Perl：解引用数组

Question

Why does the following code not work in getting into an anonymous array?

   my @d = [3,5,7];
   print $(@{$d[0]}[0]);  

   # but print $d[0][0] works.

Answer 1

Script 1 (original)

Because it is invalid Perl code?

#!/usr/bin/env perl
use strict;
use warnings;

my @d = [3,5,7];
print $(@{$d[0]}[0]); 

When compiled ( perl -c ) with Perl 5.14.1, it yields:

Array found where operator expected at xx.pl line 6, at end of line
    (Missing operator before ?)
syntax error at xx.pl line 6, near "])"
xx.pl had compilation errors.

Frankly, I'm not sure why you expected it to work. I can't make head or tail of what you were trying to do.

The alternative:

print $d[0][0];

works fine because d is an array containing a single array ref. Thus $d[0] is the array (3, 5, 7) (note parentheses instead of square brackets), so $d[0][0] is the zeroth element of the array, which is the 3.

Script 2

This modification of your code prints 3 and 6:

#!/usr/bin/env perl
use strict;
use warnings;

my @d = ( [3,5,7], [4,6,8] );
print $d[0][0], "\n";
print $d[1][1], "\n";

---

Question

So the $ in $d[0] indicates that [3,5,7] is dereferenced to the array (3,5,7) , or what does the $ do here? I thought the $ was to indicate that a scalar was getting printed out?

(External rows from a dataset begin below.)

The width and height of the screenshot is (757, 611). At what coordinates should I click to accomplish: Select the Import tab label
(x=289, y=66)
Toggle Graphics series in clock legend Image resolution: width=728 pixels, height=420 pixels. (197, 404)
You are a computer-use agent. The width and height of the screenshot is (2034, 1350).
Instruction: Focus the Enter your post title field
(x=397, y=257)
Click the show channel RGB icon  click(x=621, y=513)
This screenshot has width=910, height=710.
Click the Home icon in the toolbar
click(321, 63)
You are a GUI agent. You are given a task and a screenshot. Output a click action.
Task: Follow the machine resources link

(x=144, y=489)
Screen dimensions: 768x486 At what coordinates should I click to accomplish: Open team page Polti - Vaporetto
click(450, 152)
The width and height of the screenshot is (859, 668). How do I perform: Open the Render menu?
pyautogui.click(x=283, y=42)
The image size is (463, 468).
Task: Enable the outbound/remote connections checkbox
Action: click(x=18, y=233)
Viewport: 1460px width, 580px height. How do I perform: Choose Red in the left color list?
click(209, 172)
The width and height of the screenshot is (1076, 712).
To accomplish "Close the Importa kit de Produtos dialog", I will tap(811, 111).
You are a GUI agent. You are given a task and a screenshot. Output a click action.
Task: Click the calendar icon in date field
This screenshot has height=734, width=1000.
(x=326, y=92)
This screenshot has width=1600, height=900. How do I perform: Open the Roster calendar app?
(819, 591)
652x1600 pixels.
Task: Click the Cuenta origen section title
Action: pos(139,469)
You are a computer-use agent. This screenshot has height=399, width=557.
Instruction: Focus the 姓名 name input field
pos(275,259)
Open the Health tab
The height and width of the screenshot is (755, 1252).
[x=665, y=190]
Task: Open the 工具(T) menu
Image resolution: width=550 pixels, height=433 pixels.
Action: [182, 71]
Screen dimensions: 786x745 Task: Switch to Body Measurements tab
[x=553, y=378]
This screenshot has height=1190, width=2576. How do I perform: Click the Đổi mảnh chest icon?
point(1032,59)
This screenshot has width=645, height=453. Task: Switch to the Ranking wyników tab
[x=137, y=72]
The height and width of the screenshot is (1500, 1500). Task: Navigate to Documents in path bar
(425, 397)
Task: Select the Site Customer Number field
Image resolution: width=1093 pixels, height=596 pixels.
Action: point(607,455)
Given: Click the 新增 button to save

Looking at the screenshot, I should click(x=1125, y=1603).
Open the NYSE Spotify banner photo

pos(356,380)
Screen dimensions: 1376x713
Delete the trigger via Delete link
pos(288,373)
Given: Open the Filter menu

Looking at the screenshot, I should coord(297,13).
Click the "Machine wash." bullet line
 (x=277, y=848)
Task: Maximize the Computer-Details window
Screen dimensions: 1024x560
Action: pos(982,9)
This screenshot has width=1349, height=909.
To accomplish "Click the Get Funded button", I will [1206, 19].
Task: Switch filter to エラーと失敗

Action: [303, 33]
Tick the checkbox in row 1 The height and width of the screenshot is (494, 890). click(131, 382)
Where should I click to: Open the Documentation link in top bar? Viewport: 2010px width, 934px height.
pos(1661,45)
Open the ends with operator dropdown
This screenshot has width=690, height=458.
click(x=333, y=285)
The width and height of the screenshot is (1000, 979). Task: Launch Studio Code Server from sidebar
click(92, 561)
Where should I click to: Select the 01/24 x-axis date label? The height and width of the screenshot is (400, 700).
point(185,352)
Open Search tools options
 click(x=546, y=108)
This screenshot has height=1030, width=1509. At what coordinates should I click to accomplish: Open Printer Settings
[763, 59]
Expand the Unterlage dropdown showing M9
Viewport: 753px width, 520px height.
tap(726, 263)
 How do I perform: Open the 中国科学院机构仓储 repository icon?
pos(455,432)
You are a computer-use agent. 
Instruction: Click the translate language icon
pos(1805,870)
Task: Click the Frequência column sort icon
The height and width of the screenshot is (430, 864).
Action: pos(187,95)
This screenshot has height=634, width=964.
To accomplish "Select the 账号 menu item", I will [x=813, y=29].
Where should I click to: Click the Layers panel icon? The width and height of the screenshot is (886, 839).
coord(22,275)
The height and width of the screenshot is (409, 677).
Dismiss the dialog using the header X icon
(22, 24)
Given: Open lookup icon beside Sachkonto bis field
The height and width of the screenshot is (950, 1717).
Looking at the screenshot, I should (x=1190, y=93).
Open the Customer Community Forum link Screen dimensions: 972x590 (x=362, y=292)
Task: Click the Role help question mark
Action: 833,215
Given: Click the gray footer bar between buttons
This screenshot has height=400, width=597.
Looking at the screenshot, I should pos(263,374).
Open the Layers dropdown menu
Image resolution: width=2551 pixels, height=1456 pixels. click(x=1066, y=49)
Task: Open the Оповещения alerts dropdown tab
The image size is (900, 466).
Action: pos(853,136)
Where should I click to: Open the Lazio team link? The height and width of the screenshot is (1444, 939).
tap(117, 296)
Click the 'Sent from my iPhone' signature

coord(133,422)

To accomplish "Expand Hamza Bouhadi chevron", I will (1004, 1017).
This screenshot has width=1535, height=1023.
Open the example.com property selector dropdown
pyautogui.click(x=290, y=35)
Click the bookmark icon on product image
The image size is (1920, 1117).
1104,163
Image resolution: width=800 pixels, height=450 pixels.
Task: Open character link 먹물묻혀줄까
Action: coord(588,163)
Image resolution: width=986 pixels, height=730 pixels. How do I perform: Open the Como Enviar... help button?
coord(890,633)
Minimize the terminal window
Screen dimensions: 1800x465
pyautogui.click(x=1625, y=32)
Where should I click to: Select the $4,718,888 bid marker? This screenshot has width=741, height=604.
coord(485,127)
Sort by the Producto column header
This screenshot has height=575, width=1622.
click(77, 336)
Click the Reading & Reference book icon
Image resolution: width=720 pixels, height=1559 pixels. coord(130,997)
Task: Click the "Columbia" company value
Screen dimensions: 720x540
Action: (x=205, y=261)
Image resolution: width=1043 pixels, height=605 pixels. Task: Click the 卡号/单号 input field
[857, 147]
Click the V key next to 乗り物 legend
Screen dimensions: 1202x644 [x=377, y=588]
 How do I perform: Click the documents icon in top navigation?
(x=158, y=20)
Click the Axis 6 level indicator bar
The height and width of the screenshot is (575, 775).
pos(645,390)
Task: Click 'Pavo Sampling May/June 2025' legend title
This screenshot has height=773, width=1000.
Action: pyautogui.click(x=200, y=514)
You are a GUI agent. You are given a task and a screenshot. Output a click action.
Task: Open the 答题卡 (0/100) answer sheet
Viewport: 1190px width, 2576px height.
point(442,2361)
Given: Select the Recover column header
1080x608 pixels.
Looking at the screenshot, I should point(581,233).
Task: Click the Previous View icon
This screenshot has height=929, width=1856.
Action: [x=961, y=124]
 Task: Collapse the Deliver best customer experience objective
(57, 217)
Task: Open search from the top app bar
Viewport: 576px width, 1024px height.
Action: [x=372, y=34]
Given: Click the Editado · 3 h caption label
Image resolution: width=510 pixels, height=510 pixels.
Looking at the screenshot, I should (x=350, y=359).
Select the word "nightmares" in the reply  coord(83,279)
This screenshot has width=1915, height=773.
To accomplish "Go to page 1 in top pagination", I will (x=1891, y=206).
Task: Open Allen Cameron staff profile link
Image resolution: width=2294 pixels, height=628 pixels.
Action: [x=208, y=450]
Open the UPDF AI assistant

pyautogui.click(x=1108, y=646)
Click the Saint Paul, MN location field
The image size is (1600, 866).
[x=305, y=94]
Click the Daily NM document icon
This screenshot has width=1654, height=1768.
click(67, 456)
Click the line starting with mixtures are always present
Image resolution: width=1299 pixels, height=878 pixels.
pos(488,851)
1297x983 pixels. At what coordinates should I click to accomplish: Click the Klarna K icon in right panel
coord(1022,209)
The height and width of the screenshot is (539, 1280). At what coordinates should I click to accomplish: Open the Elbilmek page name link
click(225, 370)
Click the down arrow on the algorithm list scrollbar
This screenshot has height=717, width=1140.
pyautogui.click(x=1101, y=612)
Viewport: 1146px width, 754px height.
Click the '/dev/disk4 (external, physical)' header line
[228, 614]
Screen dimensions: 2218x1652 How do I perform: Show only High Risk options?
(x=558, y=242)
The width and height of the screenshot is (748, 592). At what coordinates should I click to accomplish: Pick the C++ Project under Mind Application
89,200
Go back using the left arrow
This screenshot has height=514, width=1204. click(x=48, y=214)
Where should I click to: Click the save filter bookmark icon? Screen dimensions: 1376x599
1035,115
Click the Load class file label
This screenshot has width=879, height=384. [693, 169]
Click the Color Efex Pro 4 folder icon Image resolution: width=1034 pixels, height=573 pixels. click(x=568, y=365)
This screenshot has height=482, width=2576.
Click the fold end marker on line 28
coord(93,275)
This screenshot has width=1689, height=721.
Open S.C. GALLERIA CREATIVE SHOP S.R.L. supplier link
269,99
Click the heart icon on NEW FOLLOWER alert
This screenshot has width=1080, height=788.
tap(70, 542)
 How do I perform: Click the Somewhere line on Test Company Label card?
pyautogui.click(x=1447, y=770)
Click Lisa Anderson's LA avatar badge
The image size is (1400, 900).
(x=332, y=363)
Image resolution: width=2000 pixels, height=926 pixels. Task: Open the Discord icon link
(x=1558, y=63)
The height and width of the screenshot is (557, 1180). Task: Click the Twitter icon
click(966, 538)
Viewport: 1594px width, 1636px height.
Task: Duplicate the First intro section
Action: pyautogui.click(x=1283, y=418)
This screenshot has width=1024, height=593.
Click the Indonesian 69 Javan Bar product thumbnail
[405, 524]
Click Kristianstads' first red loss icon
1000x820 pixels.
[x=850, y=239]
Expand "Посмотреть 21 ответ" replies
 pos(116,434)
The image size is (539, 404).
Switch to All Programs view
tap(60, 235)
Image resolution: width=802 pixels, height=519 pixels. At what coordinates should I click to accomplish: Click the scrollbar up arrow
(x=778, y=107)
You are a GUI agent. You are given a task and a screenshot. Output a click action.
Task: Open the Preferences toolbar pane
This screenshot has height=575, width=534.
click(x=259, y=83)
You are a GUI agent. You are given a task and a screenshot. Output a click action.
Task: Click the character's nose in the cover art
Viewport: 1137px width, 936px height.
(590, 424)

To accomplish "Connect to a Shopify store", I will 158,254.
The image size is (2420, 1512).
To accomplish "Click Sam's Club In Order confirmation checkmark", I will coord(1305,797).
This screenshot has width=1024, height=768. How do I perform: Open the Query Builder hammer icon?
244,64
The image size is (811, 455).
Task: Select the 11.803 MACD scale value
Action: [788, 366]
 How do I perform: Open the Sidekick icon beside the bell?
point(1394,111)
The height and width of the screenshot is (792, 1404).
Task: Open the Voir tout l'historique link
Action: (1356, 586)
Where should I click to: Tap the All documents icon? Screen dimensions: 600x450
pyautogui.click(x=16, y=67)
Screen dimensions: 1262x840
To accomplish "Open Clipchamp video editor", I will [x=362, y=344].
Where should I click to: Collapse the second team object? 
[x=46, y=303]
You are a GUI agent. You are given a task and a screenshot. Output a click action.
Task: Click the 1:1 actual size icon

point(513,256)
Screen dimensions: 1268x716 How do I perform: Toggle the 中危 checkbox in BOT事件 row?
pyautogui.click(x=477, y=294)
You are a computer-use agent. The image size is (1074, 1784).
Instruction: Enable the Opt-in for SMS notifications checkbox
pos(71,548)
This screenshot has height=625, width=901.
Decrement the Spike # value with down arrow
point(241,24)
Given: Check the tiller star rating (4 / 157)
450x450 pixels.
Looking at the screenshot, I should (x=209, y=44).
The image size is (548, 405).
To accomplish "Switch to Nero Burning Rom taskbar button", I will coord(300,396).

Roughly speaking, a reference is a scalar, but a special sort of scalar.

If you do print "$d[0]\\n"; you get output something like ARRAY(0x100802eb8) , indicating it is a reference to an array. The second subscript could also be written as $d[0]->[0] to indicate that there's another level of dereferencing going on. You could also write print @{$d[0]}, "\\n"; to print out all the elements in the array.

Script 3

#!/usr/bin/env perl
use strict;
use warnings;

$, = ", ";

my @d = ( [3,5,7], [4,6,8] );
#print $(@{$d[0]}[0]); 
print @d, "\n";
print $d[0], "\n";
print @{$d[0]}, "\n";
print @{$d[1]}, "\n";
print $d[0][0], "\n";
print $d[1][1], "\n";
print $d[0]->[0], "\n";
print $d[1]->[1], "\n";

Output

ARRAY(0x100802eb8), ARRAY(0x100826d18), 
ARRAY(0x100802eb8), 
3, 5, 7, 
4, 6, 8, 
3, 
6, 
3, 
6, 

Answer 2

I think you are trying for this:

${$d[0]}[0]

Though of course there's always the syntactic sugar way, too:

$d[0]->[0]

Answer 3

The square bracket constructor creates an anonymous array, but you are storing it in another array. This means that you are storing the three element array inside the first element of a one element array. This is why $d[0][0] will return the value 3 . To do a single level array use the list constructor:

my @d = (3,5,7);
print $d[0];

If you really mean to create the array inside the outer array then you should dereference the single (scalar) value as

print ${$d[0]}[0].

For more read perldoc perlreftut .